# Square holster



## schaefercs (Jul 10, 2008)

After seeing a tweet by this old house today, it brought me back to my search for the speed square holster used by Tom silva. I have spent about an hour a year for the past 3-4 years searching whenever I'm reminded of this seemingly impossible to find holster. I need some sort of square holster for my oxy pro trimmers that isn't humungous. 

So I thought I'd give it a shot here on ct. Has anyone ever searched for, and been able to find anything related to this? 

I've attached the picture which reminded me of my need for it.


----------



## jlsconstruction (Apr 26, 2011)

http://www.busybeetools.com/products/SQUARE-HOLDER-FOR-1{47}2IN.-B{47}BAR.html

Is this it? Never seen one, but I'm about to order one.


----------



## maxwage (Nov 25, 2012)

That is an awesome contraption!! I hate when my square either falls out of my back pocket or pouch, or gets tangled on other chit in my pouch.


----------



## schaefercs (Jul 10, 2008)

I came across that but it looks to be made of metal with no way of attaching it to a belt. His appears to be made of plastic. I even went to the groz website and their pictures look even more like metal.


----------



## 91782 (Sep 6, 2012)

Looks like its limited to official TOH alumni, but here's a closeup:

http://www.thisoldhouse.com/toh/photos/0,,20513958_20994670,00.html


----------



## jlsconstruction (Apr 26, 2011)

It must have a clip, I think it's clipped into the jab saw spot on his belt


----------



## schaefercs (Jul 10, 2008)

I replied to that twitter post looking for more info from their editor but haven't heard anything back yet.


----------



## jlsconstruction (Apr 26, 2011)

Did they tweet back?


----------



## CScalf (Dec 18, 2008)

Have you thought about going to their website and just calling and asking? I'm sure they would help...


----------



## Tylerwalker32 (Jun 27, 2011)

Just send silvas company an email directly to find it out.


----------



## schaefercs (Jul 10, 2008)

jlsconstruction said:


> Did they tweet back?


Never heard anything back


----------



## Nick R (May 20, 2012)

A little different, but have you seen the yellow clip that is sometimes sold with the swansons? I'd like to just get the clip but can't find it. Do you think it would work for you?


----------



## Tylerwalker32 (Jun 27, 2011)

▸ **DATA**:
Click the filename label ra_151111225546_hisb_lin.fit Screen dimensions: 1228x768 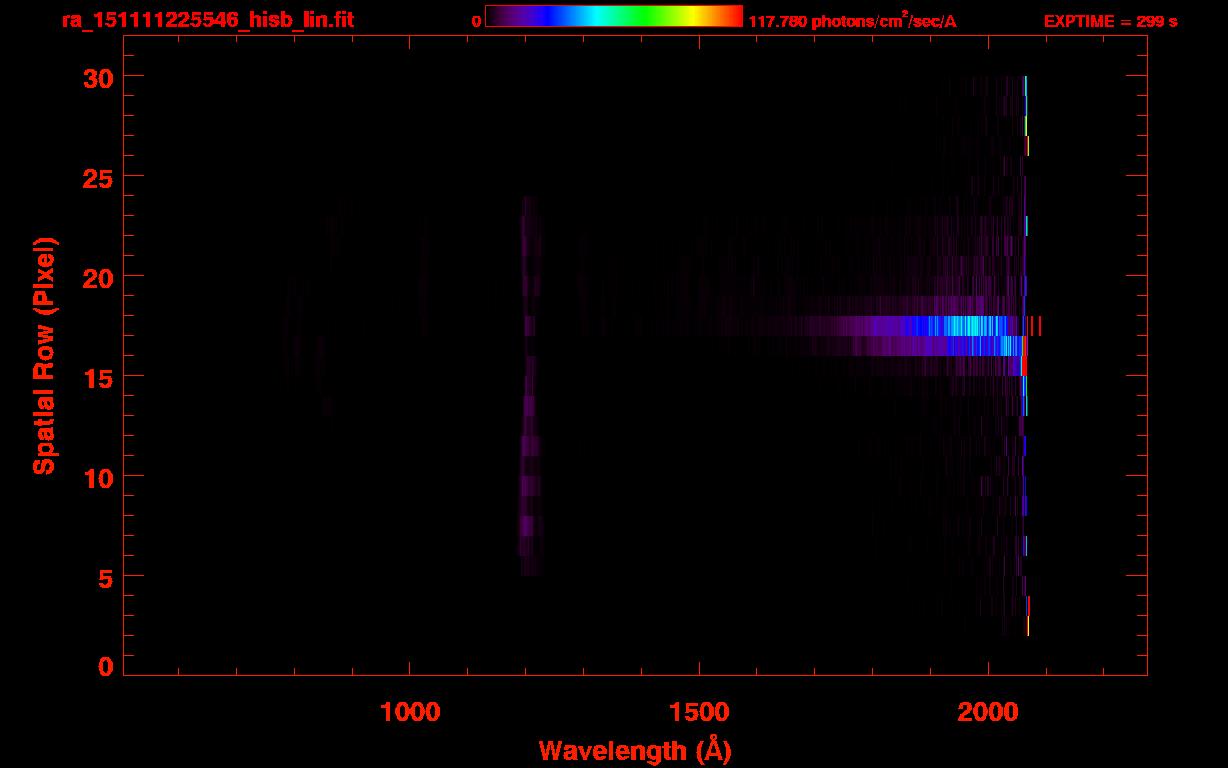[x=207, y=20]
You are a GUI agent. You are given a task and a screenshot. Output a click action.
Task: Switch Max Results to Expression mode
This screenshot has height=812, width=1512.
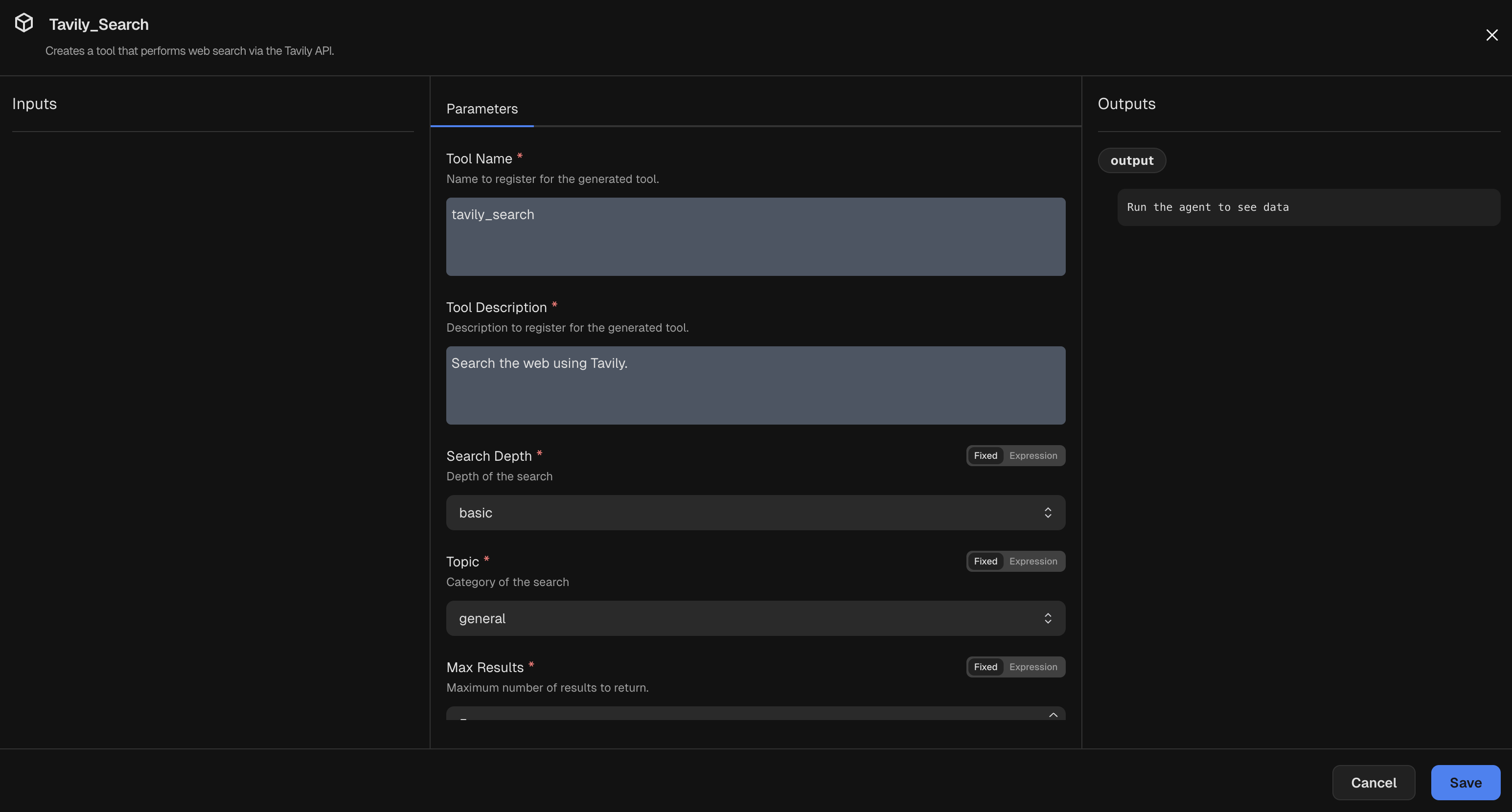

▸ **PROBLEM**:
Could you pull everything in the square holster thread from "I've attached the" down to "to order one.", word for word?

▸ **EXERCISE RESPONSE**:
I've attached the picture which reminded me of my need for it.


----------



## jlsconstruction (Apr 26, 2011)

http://www.busybeetools.com/products/SQUARE-HOLDER-FOR-1{47}2IN.-B{47}BAR.html

Is this it? Never seen one, but I'm about to order one.